__WHAT YOU ARE ASKED TO DO__:
Begin the copy at the line containing "Delete layer 1 with red X icon" in the data below and end it at the line containing "You are a GUI", keeping each line exact and leaving out pictures.

-- RECORDS FOR THIS TASK follows --

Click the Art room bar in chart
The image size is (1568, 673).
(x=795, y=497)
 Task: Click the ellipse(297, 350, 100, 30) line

-- RECORDS FOR THIS TASK concluded --
-- RECORDS FOR THIS TASK follows --

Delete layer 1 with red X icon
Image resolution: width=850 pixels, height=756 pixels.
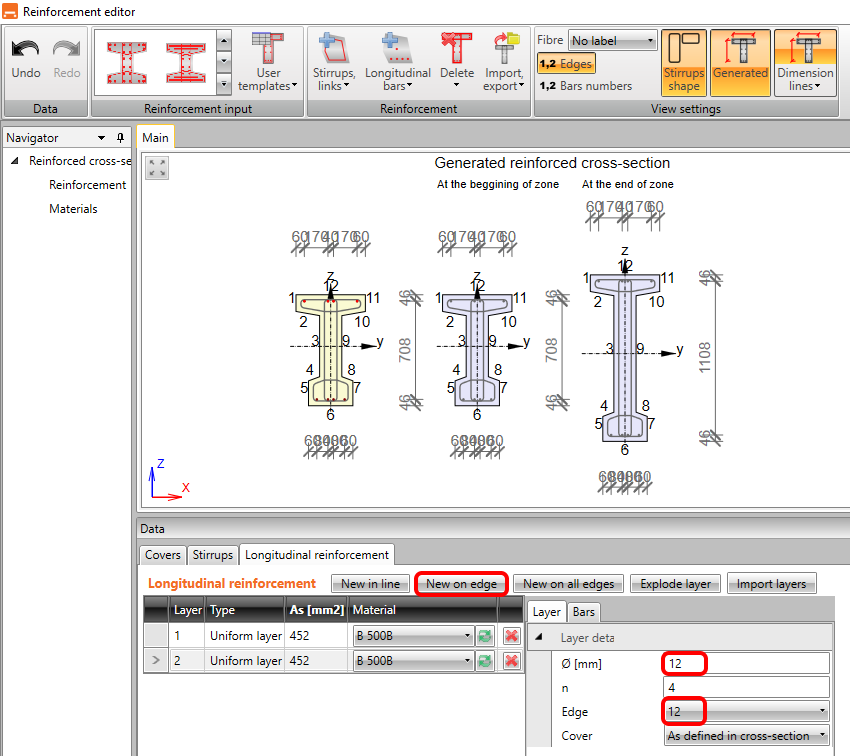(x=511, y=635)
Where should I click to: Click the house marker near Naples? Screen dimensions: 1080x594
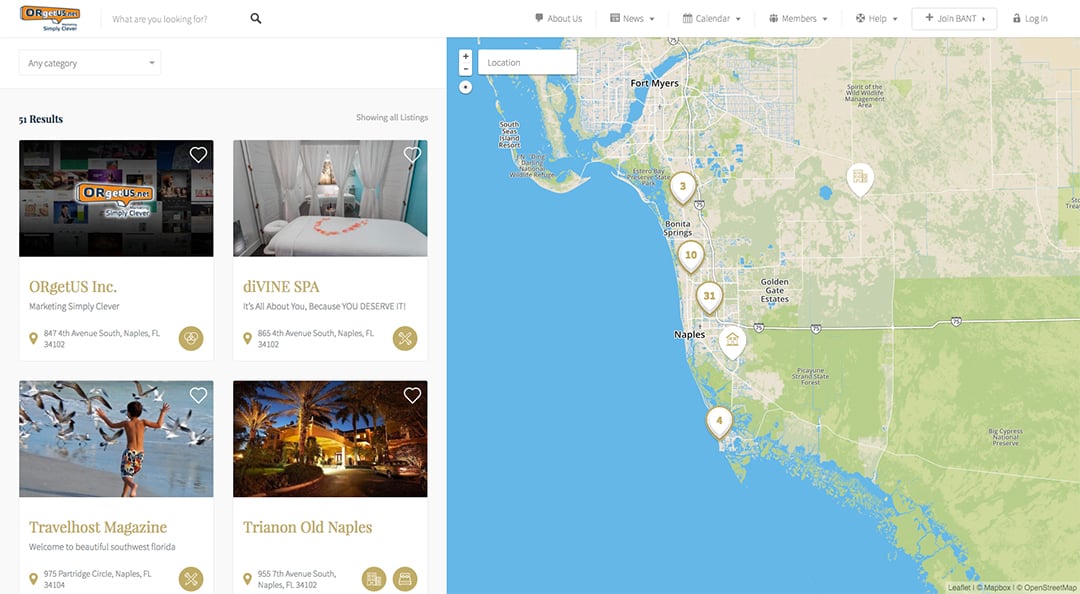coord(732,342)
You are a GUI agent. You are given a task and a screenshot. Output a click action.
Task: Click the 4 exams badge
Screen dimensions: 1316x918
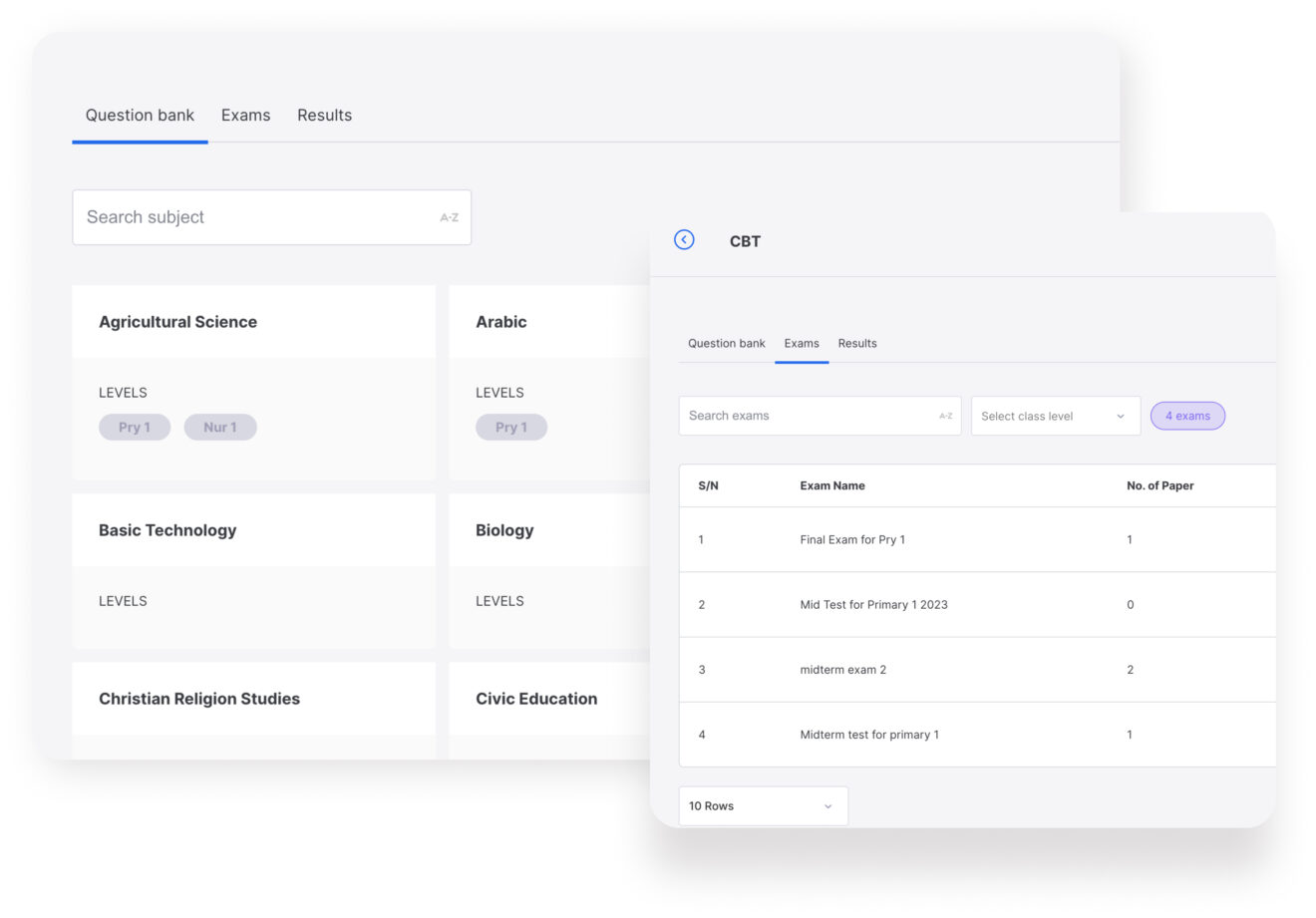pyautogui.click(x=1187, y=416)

-- RECORDS FOR THIS TASK concluded --

__ANSWER BELOW__:
Delete layer 1 with red X icon
Image resolution: width=850 pixels, height=756 pixels.
(x=511, y=635)
Where should I click to: Click the house marker near Naples? Screen dimensions: 1080x594
coord(732,342)
You are a GUI agent. You are given a task and a screenshot. Output a click action.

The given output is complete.